【書評】『PARマンの情熱的な日々 どこへでも飛んでいく編』藤子不二雄(A)著/集英社/1600円+税
【評者】坪内祐三(評論家)
書評の世界で私が不満に思っているのは、コミックエッセイは一つのジャンルとして確立しているのに(例えば私はグレゴリ青山のファンだ)、その種の本が書評で殆ど取りあげられないことだ。
だから私はこの『PARマンの情熱的な日々』に神保町のゴヒイキの店で初めて出会った。
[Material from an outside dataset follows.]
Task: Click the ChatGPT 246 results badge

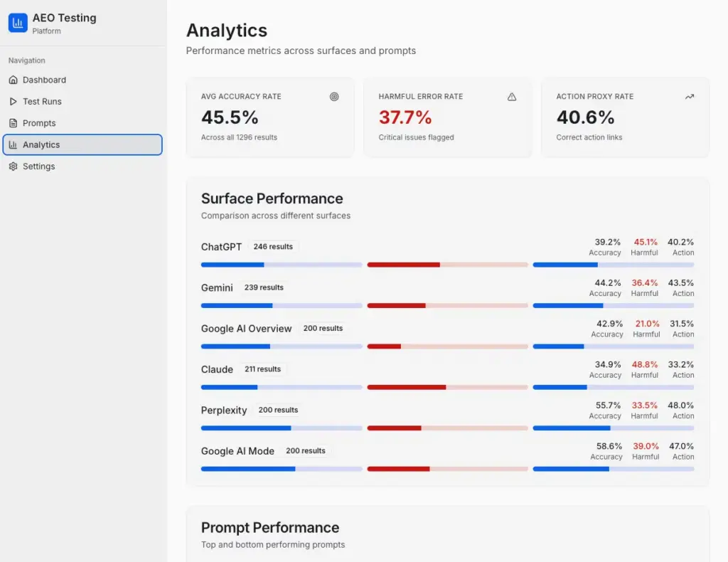Action: tap(273, 247)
そして帯に「待望の第4弾!!」とあるので驚いたが、その店はマンガ関係がさほど揃っていないので、三省堂書店に向かった。
三省堂書店本店のマンガコーナーはとても充実しているのだが、今度は広すぎて自分で探せず、検索機に頼ってようやく残りの三巻をゲットした(第一巻は二〇一〇年の九月に刊行されていた──ということは私は四年半も知らずにいたのだ)。
いやぁ、期待通りと言おうか、期待以上の面白さだ。本書の見どころ読みどころはたくさんあるが、その内の一つは著者が大のパーティー好きなことだ。『ジョジョの奇妙な冒険』で知られる荒木飛呂彦のパーティーにも出かける。「ワシはあまり荒木飛呂彦さんとおつきあいがない。それなのに何故でかけたのか」。それは『ジョジョの奇妙な冒険』が大好きだからだ。
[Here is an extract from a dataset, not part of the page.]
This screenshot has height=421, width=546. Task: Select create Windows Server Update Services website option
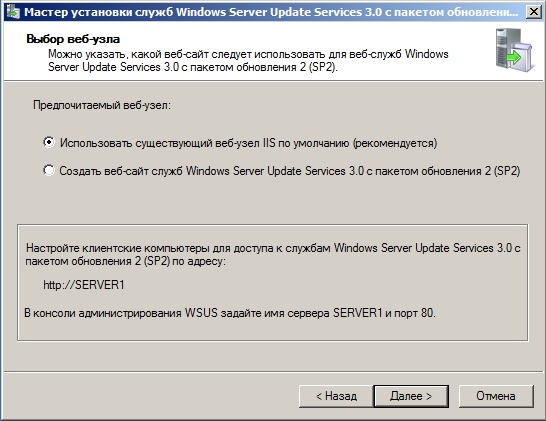[x=49, y=170]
だが超満員の会場で、「ワシの知っているヒトは誰もいない」。もう帰ろうかな、と思っていたら、知人を一人見つけた。しかも彼は手招きをしてくれている。「あのちばてつや氏!!」だ。そして壇上で荒木飛呂彦と対面し、スピーチをした。
私の世代にスタジオゼロの名前は懐かしい。テレビアニメの『オバケのQ太郎』を製作していたスタジオだ。今の仕事場はそのスタジオのあった新宿十二社の近くにあるから出勤途中にその跡地(当時は四階建てだったが今は十四階建てのビルになっている)を通るたびに思い出がわいてくる。オバQを始めとするヒット作の連発で最盛期には八十名もいて、屋上にまで部屋を作ってしまう。
ところで連休の読書タイムに読んでいる本がWゴールディングの『蠅の王』であるのがシブい。